Dibuat oleh Boeing Co., helikopter ini memiliki sistem persenjataan dan pengintaian yang canggih, dan dilengkapi dengan radar Longbow Fire Control, perangkat lacak, dan sistem sasaran yang dibuat bersama dengan Northrop Grumman dan Lockheed Martin, ungkap harian The Wall Street Journal.
Selain mengumumkan penjualan helikopter Apache, Menhan Hagel pun mengutarakan pujian pemerintah AS atas membaiknya transparansi dan penegakan Hak Asasi Manusia (HAM) di Indonesia. "Kita harus mengupayakan kemajuan berikut atas isu yang penting ini demi mewujudkan hubungan yang lebih baik dalam bidang pertahanan," ujar Hagel.
Dia pun mendukung kerjasama militer kedua negara, baik di bidang pelatihan bersama dan pendidikan perwira. Bahkan, Hagel pun mendukung saran pembentukan asosiasi anggota TNI yang pernah berkuliah dan berlatih di AS, begitu asosiasi tentara AS yang pernah berlatih dan menempuh pendidikan di Indonesia.
Sikap AS atas Indonesia soal kerjasama di bidang pertahanan dan militer ini sangat bertolak belakang dari dua puluh tahun lalu. Dulu AS menjatuhkan embargo jual beli senjata dan pelatihan tentara atas Indonesia, sebagai hukuman atas kekerasan TNI atas warga di Timor Timur - yang telah berubah menjadi negara Timor Leste - pada dekade 1990an.
Hukuman dari AS itu membuat Indonesia sempat tidak berdaya dalam upaya modernisasi alutsista. Banyak peralatan perangnya, termasuk jet F-16, dibeli dari Amerika namun tak bisa dimutakhirkan karena embargo dari Washington. Kesulitan ini diperparah oleh krisis moneter 1997-1998 yang membuat pemerintah RI harus berhemat untuk beberapa tahun.
Sikap AS mulai berubah saat presiden George W. Bush, mencabut embargo penjualan senjata atas Indonesia setelah bertemu Presiden Susilo Bambang Yudhoyono di sela-sela Konferensi Tingkat Tinggi APEC di Korea Selatan pada November 2005. Di mata Bush, Indonesia mulai transparan dan menghormati HAM sekaligus menjadi salah satu mitra kunci kampanye perang melawan terorisme.

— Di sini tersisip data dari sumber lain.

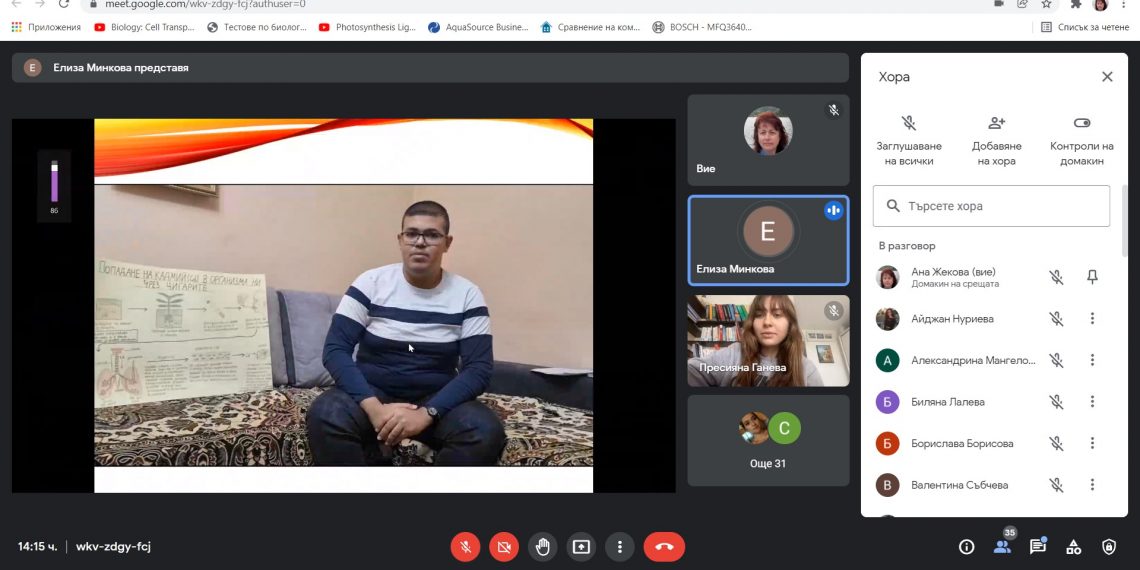Screen dimensions: 1140x570
Task: Open host controls shield lock icon
Action: (x=1108, y=547)
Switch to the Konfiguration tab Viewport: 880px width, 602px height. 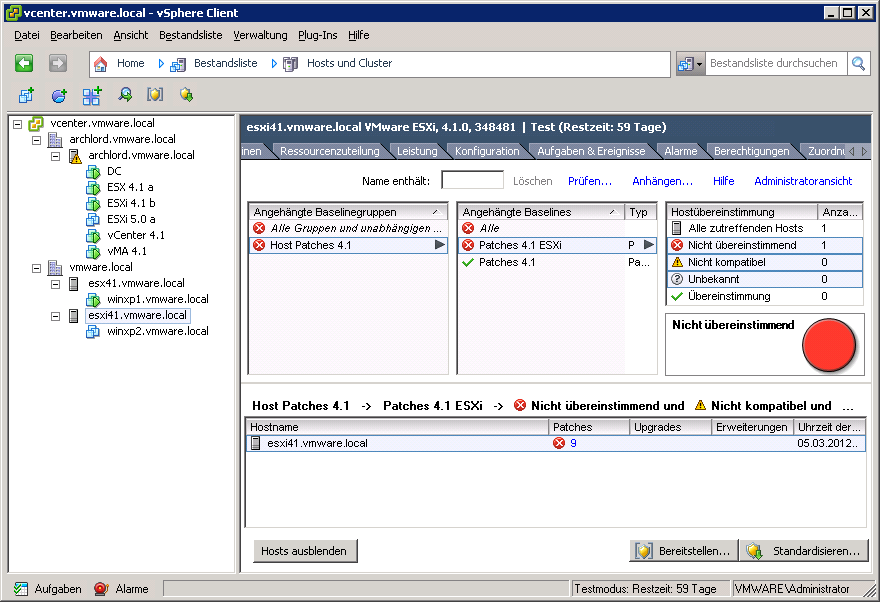click(x=487, y=151)
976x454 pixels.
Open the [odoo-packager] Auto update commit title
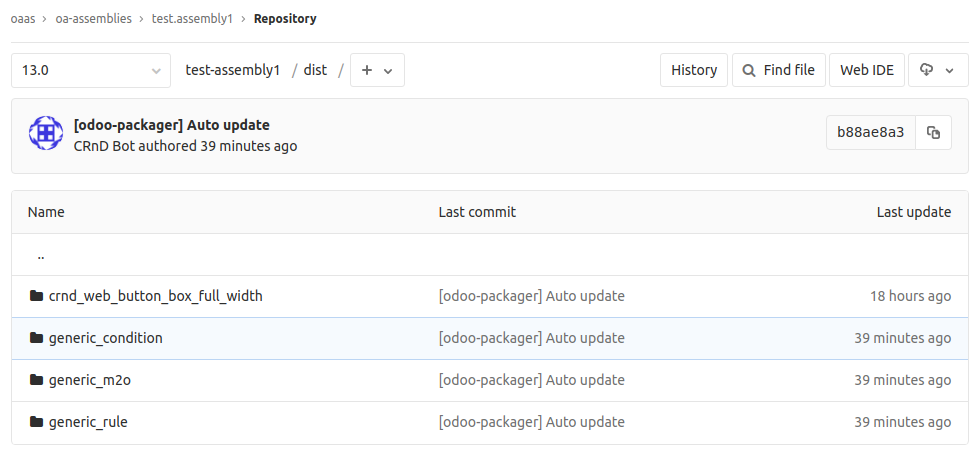click(x=171, y=125)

Lima tahun kemudian, 2010, AS membuka kembali kerjasama pelatihan dan pendidikan militer dengan Indonesia. Jual-beli alutsista AS dengan Indonesia belakangan ini kian intensif saat ekonomi RI sedang stabil dan Washington, sebaliknya, sedang berjuang mencari pendapatan yang banyak untuk mengatasi krisis anggaran.
Selain menjual helikopter Apache, AS pun telah mengumumkan hibah 24 unit jet tempur F-16 bekas ke Indonesia. Namun, jet-jet itu perlu dimutakhirkan dan Indonesia tetap harus membayar.
Pasar Alutsista
Dengan anggaran pengadaan alutsista untuk tahun ini sebesar Rp 81 triliun, seperti yang diungkapkan Menhan Purnomo pada Januari 2013, Indonesia menjadi pasar idaman bagi negara-negara produsen senjata. Bukan hanya AS, Rusia dan negara-negara lain pun berminat.
Wakil Menhan Sjafrie mengungkapkan Indonesia sudah memesan sistem peluncur roket MLRS dari Brazil sebanyak 38 unit. Lalu tank Leopard buatan Jerman akan dikirim bertahap, mulai September 2013 hingga Oktober 2014. "Diharapkan sudah bisa hadir di parade [HUT TNI] 5 Oktober 2013," kata Sjafrie, yang juga mantan Panglima Daerah Militer Jakarta Raya.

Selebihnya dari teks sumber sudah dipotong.